Kids are supposed to dress like their future career at my daughter’s school today and my husband told her to wear a nice shirt with pajama pants and say she was a remote worker on a video call.
Rule: If thou has a Macbook, thou shall always taketh photos of objects with the Macbook in the background.
If that’s what meditation is doing for you, WOW! Mostly, I just get itchy.
Wearing ‘EarPods’ is my favorite way of making the rest of the world believe my verbal outbursts are part of a heated phone conversation.
I show dominance by ordering something completely different after asking you what’s good here.
Small ad: Discreet chicken road-crossing service. No questions asked.

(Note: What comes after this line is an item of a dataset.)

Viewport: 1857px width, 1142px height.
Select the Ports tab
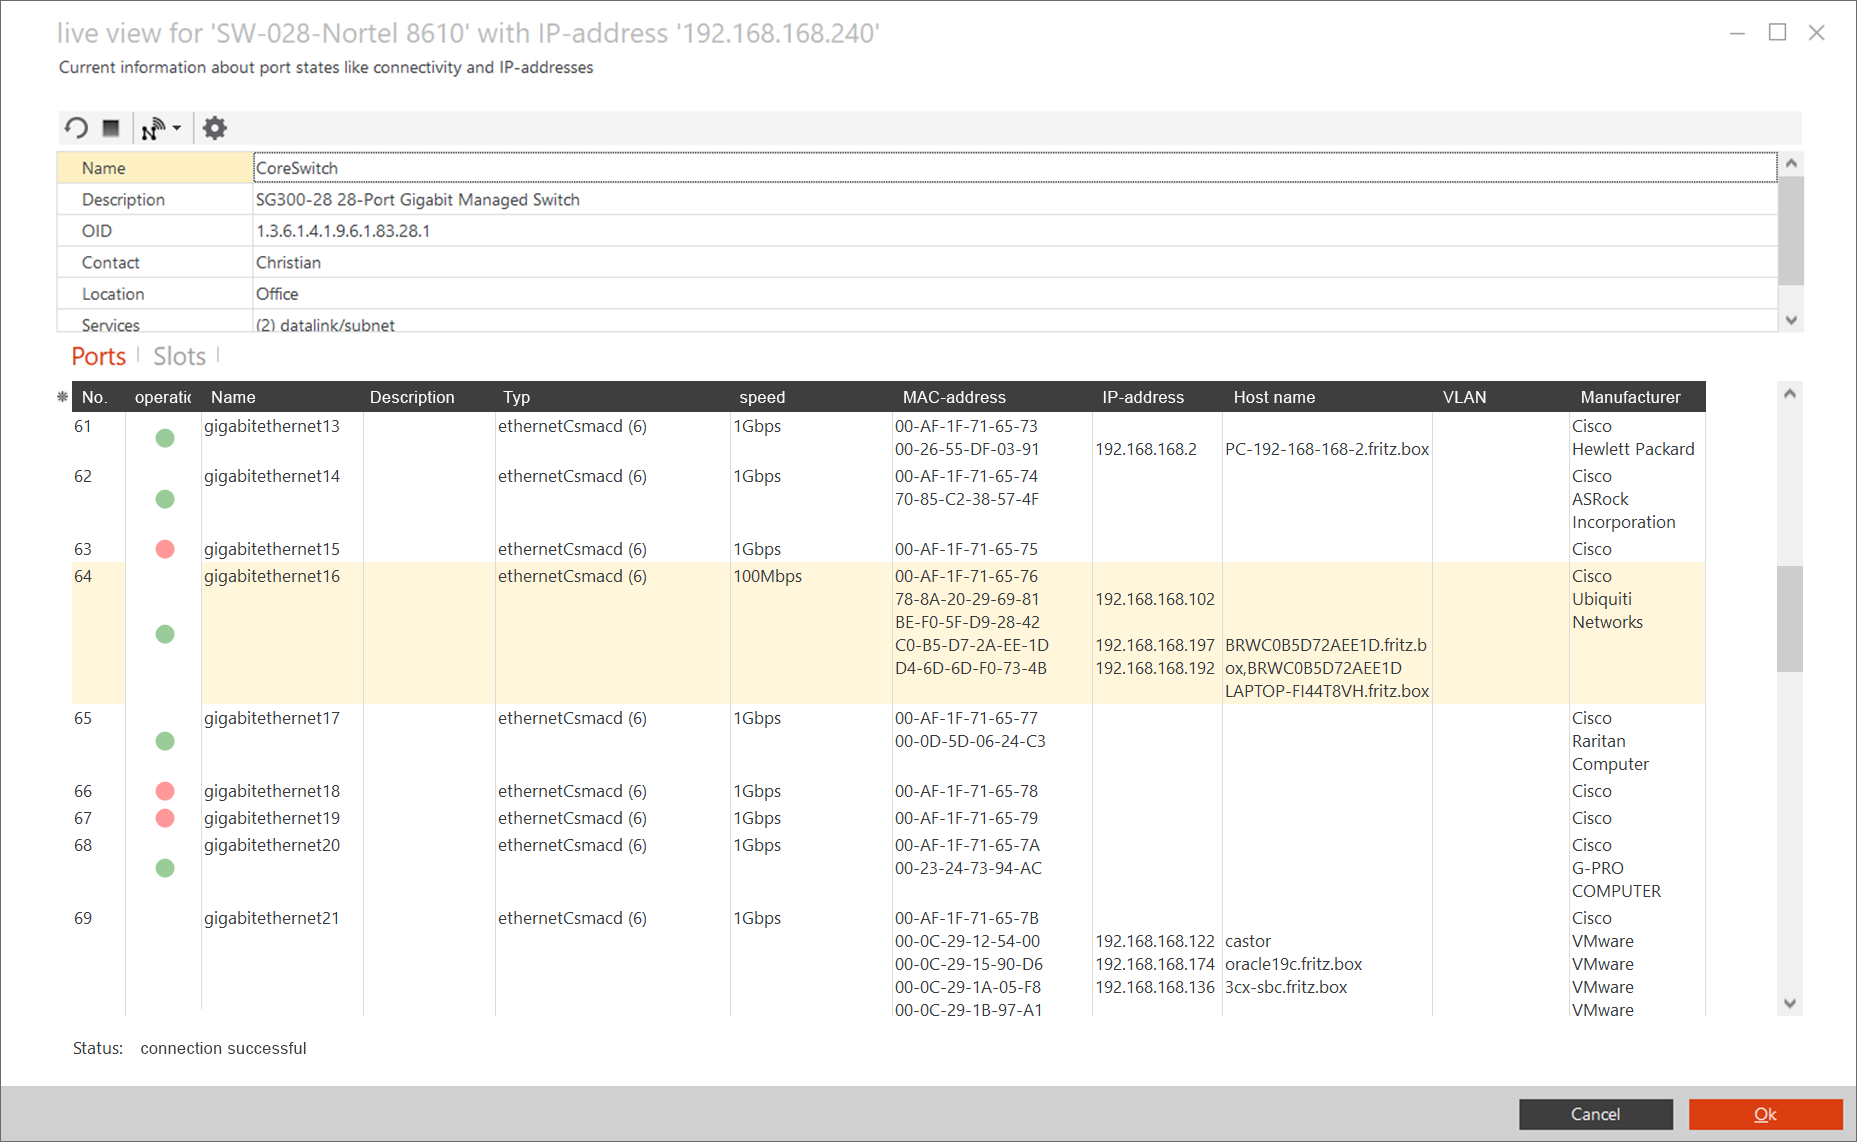coord(98,356)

I quit smoking cold turkey 1 year ago but sometimes I still get the urge to go into fridge and light up a slice
For Mother’s Day, my sister gave me an “easy to care for” orchid. All it needs to stay alive is a place in my house that maintains an exact temperature of 63 degrees every minute of the day and to be given 5 1/2 drops of water every 789 minutes.
Interviewer: why do u want to work here
me: revenge
Hear no evil, see no evil, speak no evil.
I can accomplish this if I avoid my mother.
You think you’re having a bad day? My 7 year old just figured out how to whistle.
I never eat breakfast at home, but when on vacation I go out for breakfast every day and am like “YES I’D LIKE THE STARVING LUMBERJACK GUTBUSTER PLATTER AND A SIDE PILE OF BACON.”
The “quarantine 15” refers to the 15 pounds people have gained since the quarantine started.
I’m well into my third quarantine then.
Heard my husband scream “NOOOOOO!” from across the house, ran to see if he was okay, then discovered him watching that video of the raccoon who tries to “wash” his cotton candy and then appear visibly upset when it dissolves in the water.
Watching Jeopardy backwards would be about a panel of 3 people asking Alex Trebek questions that he always gets right.
*Struts like a peacock*
I’ll have you know I made it through the meeting without falling asleep
Cw – it was 10 minutes long!
Me – my record, Write it down mister party pooper
A fun thing to yell at a magic show is “BURN HIM, HE’S A WITCH”
(Rushes to hospital)
Dr: Your mother is extremely critical.
Me: Don’t overreact doctor, she’s like that with everyone.
Finding a human tooth in my fortune cookie was just the beginning.
“How do you normally handle criticism about your sarcasm?”
Oh, suuuuuuper well, homie.
Garbage disposals are great for redesigning silverware.
How to stop checking someone’s Facebook page:
1. Delete your Facebook profile
2. Break your phone
3. Give away your laptop
4. Die
Him: don’t say anything embarrassing
Me [realizing there are no mozzarella sticks at this party]: I will punch a pregnant woman in the baby
still think about that time in high school when the track team captain printed out a list of people who owed money for team shirts and forgot to pick it up after class. she got called down to the principal’s office because it was titled “People Who Have to Pay”
Of all the horrible ways to die I think healthy eating sounds the most painful.